Records for the exercise Start Marker

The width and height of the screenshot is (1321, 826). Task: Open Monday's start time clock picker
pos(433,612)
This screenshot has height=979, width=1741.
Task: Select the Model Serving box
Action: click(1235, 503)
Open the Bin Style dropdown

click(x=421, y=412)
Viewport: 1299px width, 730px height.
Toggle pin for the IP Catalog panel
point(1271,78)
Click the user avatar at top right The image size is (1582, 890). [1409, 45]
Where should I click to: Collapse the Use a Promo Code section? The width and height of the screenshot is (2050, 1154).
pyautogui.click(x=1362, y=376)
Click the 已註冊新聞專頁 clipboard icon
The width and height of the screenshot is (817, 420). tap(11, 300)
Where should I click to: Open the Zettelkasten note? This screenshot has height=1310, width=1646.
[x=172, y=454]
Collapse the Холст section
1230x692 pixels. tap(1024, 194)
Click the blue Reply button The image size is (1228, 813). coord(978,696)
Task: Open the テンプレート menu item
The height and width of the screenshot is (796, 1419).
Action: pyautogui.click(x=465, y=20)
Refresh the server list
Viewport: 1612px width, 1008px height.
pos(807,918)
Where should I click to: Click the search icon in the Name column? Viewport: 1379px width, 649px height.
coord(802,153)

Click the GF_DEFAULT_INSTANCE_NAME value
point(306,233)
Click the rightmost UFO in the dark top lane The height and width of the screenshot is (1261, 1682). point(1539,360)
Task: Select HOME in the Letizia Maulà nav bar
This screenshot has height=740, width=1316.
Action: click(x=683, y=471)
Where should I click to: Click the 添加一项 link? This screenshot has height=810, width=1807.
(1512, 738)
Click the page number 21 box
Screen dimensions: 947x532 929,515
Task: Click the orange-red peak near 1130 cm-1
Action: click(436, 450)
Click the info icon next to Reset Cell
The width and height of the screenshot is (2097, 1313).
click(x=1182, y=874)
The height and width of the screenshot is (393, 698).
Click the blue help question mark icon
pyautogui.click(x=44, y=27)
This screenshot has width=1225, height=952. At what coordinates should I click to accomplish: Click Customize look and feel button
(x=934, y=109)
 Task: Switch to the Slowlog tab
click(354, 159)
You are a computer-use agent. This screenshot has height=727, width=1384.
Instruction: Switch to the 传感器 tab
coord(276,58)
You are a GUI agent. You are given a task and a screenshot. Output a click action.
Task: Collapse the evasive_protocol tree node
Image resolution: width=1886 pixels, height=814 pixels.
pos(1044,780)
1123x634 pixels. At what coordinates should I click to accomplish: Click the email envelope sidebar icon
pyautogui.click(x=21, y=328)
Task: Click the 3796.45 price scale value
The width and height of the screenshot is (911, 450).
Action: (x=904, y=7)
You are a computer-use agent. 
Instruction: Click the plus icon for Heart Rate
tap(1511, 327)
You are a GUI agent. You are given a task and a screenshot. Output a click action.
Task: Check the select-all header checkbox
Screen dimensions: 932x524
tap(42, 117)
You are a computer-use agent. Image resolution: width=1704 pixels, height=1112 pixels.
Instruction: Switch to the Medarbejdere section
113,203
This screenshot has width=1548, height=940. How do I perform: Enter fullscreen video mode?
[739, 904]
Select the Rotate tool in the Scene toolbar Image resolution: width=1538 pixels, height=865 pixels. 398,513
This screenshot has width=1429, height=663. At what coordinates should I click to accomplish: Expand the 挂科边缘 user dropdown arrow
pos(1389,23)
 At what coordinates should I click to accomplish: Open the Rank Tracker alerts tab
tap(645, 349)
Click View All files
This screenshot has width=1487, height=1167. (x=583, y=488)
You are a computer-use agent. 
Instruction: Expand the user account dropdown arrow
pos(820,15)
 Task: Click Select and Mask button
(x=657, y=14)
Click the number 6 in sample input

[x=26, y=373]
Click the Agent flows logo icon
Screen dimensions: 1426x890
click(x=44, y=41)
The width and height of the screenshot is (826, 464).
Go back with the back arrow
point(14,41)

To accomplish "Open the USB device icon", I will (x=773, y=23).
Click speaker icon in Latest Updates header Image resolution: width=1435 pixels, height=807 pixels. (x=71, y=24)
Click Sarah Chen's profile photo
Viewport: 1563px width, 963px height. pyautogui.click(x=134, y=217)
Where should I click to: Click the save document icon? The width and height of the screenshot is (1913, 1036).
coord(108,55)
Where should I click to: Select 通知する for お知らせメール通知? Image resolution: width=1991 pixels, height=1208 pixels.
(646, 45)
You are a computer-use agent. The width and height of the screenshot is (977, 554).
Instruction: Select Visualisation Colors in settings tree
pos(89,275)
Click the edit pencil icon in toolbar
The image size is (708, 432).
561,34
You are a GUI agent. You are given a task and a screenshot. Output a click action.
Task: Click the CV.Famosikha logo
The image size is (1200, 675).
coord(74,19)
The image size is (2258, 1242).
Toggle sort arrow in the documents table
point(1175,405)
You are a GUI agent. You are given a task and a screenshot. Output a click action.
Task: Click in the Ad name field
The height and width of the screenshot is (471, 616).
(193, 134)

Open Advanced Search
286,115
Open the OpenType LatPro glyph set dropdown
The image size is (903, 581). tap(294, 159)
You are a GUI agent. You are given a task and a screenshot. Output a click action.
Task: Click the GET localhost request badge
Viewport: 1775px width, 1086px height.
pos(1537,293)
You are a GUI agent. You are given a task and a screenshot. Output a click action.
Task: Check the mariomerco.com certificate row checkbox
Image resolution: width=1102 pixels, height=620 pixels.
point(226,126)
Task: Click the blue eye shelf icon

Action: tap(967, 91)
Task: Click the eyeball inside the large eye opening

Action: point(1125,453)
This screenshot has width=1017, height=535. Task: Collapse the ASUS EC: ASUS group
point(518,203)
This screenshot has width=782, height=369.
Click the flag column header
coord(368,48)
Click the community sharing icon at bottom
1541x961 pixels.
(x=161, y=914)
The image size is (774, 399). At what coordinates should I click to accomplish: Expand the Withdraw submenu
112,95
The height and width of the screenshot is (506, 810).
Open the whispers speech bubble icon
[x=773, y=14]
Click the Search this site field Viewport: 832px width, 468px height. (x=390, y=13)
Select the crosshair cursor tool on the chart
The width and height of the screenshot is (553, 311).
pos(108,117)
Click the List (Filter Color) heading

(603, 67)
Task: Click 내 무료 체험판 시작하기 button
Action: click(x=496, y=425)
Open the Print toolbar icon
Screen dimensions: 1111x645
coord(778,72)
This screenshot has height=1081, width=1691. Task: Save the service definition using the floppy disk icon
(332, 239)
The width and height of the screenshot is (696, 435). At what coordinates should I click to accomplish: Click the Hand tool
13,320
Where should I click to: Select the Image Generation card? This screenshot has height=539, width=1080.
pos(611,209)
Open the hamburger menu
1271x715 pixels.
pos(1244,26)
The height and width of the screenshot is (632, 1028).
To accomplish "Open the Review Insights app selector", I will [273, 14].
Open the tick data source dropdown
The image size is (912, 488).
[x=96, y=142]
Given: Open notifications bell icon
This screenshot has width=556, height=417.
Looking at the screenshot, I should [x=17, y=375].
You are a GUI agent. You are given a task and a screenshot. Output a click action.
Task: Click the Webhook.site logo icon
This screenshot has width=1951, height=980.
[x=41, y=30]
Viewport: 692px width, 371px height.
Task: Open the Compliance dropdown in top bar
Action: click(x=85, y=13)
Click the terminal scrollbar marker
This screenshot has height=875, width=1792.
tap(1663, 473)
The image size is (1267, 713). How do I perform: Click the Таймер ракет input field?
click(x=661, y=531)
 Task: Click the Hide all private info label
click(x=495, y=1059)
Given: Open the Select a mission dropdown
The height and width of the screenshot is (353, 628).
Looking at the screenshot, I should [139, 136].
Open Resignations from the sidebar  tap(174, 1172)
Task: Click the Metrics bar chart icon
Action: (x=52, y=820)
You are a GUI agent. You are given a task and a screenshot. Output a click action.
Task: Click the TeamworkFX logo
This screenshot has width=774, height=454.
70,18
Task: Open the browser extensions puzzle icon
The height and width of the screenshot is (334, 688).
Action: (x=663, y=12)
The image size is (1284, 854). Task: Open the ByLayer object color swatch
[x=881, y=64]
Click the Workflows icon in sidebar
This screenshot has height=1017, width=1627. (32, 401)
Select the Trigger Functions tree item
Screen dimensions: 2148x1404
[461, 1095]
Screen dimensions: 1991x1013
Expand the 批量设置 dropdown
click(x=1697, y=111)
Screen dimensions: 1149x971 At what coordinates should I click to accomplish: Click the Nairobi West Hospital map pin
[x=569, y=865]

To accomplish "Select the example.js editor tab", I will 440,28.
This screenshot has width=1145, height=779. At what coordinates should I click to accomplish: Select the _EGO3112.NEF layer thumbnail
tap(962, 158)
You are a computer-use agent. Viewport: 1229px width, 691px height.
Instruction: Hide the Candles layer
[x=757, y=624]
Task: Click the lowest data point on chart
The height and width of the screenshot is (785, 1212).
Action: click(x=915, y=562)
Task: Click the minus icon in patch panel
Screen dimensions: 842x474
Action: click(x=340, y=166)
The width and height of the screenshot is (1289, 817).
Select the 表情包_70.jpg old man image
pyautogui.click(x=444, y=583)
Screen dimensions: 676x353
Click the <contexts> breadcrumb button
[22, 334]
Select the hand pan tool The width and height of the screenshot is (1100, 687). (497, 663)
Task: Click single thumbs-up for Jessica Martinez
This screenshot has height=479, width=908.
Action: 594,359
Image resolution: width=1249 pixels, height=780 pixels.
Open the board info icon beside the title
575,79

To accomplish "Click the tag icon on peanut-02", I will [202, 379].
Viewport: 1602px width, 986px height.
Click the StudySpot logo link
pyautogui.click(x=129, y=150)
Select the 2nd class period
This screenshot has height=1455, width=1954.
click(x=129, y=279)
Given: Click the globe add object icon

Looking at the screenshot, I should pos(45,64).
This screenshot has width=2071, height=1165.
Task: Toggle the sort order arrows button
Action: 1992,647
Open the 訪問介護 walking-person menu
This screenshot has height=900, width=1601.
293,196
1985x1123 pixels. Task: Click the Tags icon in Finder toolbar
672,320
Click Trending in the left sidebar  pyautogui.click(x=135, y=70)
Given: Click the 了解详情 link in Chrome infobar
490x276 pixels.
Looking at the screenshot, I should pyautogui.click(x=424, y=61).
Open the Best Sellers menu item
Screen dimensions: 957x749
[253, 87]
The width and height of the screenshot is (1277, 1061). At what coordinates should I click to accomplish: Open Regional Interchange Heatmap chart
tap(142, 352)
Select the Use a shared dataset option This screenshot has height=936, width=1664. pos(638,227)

Records for the exercise End Marker

_Exercise description_:
Among the entries above, which lines include "computer"? List them all.

_Response to the task_:
You are a computer-use agent. This screenshot has height=727, width=1384.
You are a computer-use agent. 
You are a computer-use agent. Image resolution: width=1704 pixels, height=1112 pixels.
You are a computer-use agent. 
You are a computer-use agent. The width and height of the screenshot is (977, 554).
You are a computer-use agent. Viewport: 1229px width, 691px height.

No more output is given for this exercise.